# VIP 622 HDMI to new TV



## toddhilehoffer (Oct 19, 2009)

I just got a new panasonic plasma and the hdmi from the VIP622 is not working. The panasonic guy had me go trough the menu and after doing the HDMI Test, HDCP Encryption is disable. The panasonic guy told me it has to be enabled. But it is grayed out on the dish menu, I can't change it.

What to do? Any ideas?


----------



## moman19 (Oct 22, 2004)

toddhilehoffer said:


> I just got a new panasonic plasma and the hdmi from the VIP622 is not working. The panasonic guy had me go trough the menu and after doing the HDMI Test, HDCP Encryption is disable. The panasonic guy told me it has to be enabled. But it is grayed out on the dish menu, I can't change it.
> 
> What to do? Any ideas?


Just a guess..... Make sure you are seeing TV1. I assume you're first trying to connect a set to the DVR to "see" the menus. If you're connected to the TV2 composite output, you won't have an HDMI option. That might be why you see it grayed out.


----------



## toddhilehoffer (Oct 19, 2009)

I was viewing the menu via the component cables.


----------



## moman19 (Oct 22, 2004)

toddhilehoffer said:


> I was viewing the menu via the component cables.

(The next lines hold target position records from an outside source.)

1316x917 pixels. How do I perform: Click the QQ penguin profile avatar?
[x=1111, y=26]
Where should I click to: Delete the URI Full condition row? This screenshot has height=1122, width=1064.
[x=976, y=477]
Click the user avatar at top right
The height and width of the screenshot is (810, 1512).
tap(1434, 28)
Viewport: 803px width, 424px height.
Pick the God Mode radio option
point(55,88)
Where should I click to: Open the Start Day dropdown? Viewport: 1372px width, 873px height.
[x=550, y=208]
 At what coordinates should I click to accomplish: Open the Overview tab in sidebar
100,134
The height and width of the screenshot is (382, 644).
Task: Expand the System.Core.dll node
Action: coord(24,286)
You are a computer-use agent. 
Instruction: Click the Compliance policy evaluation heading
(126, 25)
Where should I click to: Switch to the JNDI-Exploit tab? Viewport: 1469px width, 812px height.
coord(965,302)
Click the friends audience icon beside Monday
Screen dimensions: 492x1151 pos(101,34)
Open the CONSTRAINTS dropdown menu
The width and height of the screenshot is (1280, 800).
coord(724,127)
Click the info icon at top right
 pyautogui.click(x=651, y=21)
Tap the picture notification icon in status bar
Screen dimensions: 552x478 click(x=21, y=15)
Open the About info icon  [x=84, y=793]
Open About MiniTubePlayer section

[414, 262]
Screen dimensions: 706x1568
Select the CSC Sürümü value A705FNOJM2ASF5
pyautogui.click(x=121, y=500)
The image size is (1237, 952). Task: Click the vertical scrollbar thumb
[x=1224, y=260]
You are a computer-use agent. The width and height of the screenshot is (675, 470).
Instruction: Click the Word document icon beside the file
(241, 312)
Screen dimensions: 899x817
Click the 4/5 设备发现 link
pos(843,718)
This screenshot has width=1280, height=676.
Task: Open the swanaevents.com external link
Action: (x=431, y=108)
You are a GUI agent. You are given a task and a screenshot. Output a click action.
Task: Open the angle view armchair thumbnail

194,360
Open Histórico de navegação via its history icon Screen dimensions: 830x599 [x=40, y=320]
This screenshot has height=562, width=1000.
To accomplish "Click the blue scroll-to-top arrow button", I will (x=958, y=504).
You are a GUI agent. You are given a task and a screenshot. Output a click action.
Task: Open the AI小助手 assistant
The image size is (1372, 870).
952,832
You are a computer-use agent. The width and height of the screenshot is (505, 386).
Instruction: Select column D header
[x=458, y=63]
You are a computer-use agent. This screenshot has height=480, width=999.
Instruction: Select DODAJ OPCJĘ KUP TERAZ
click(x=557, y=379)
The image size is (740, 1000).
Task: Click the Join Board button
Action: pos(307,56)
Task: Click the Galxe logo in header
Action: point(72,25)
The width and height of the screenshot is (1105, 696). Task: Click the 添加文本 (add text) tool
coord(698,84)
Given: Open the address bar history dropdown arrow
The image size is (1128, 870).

Hmmmmm. Never mind. It was just a thought. Make sure you are in single mode. Have you called Dish Care?


----------



## SaltiDawg (Aug 30, 2004)

moman19 said:


> Hmmmmm. Never mind. It was just a thought. Make sure you are in single mode. Have you called Dish Care?


Why single mode?


----------



## Galaxie6411 (Aug 26, 2007)

I know my panny won't always detect some of the HDMI stuff and I need to either cycle my HDMI switch again or turn whatever I have supplying the single off then on with the TV on the proper input the whole time. Usually it is just a problem with no sound though.


----------



## toddhilehoffer (Oct 19, 2009)

moman19 said:


> Hmmmmm. Never mind. It was just a thought. Make sure you are in single mode. Have you called Dish Care?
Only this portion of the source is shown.